### Task to carry out
Pictures stay out; print the rest of the listing below exactly as it stands.
Exercise inputs START
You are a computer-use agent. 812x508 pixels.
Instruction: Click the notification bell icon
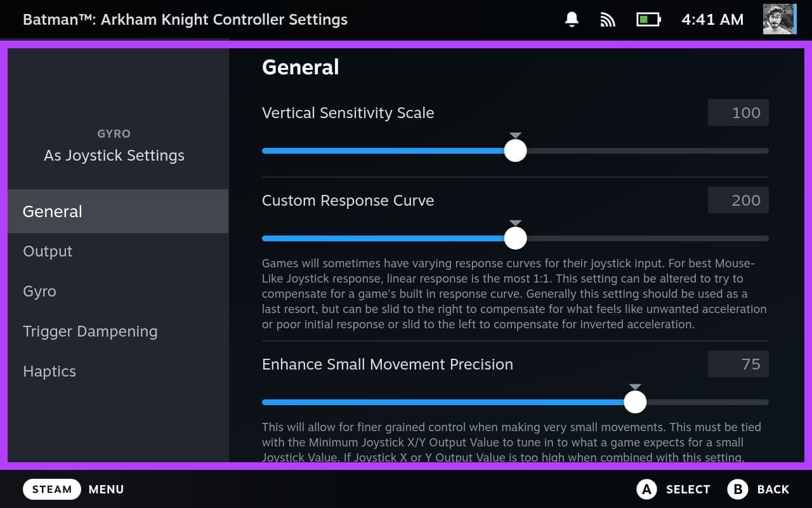(572, 20)
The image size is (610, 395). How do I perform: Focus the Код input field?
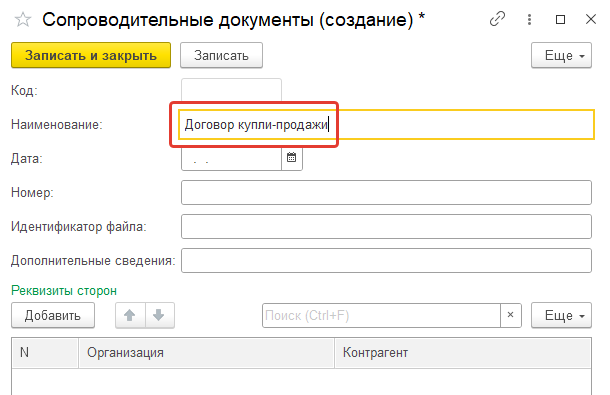tap(231, 90)
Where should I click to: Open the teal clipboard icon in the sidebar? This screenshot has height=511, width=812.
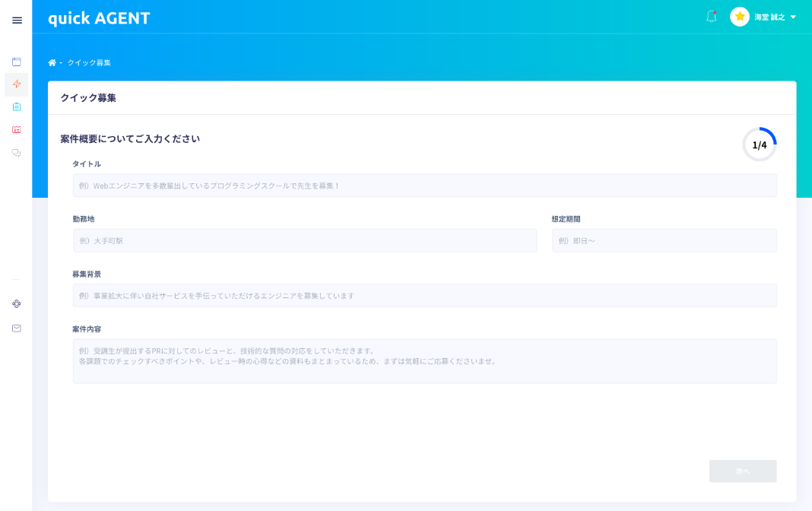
Exercise inputs END
### Exercise solution
You are a computer-use agent. 812x508 pixels.
Instruction: Click the notification bell icon
(572, 20)
The image size is (610, 395). How do I perform: Focus the Код input field?
tap(231, 90)
Where should I click to: Open the teal clipboard icon in the sidebar? This screenshot has height=511, width=812.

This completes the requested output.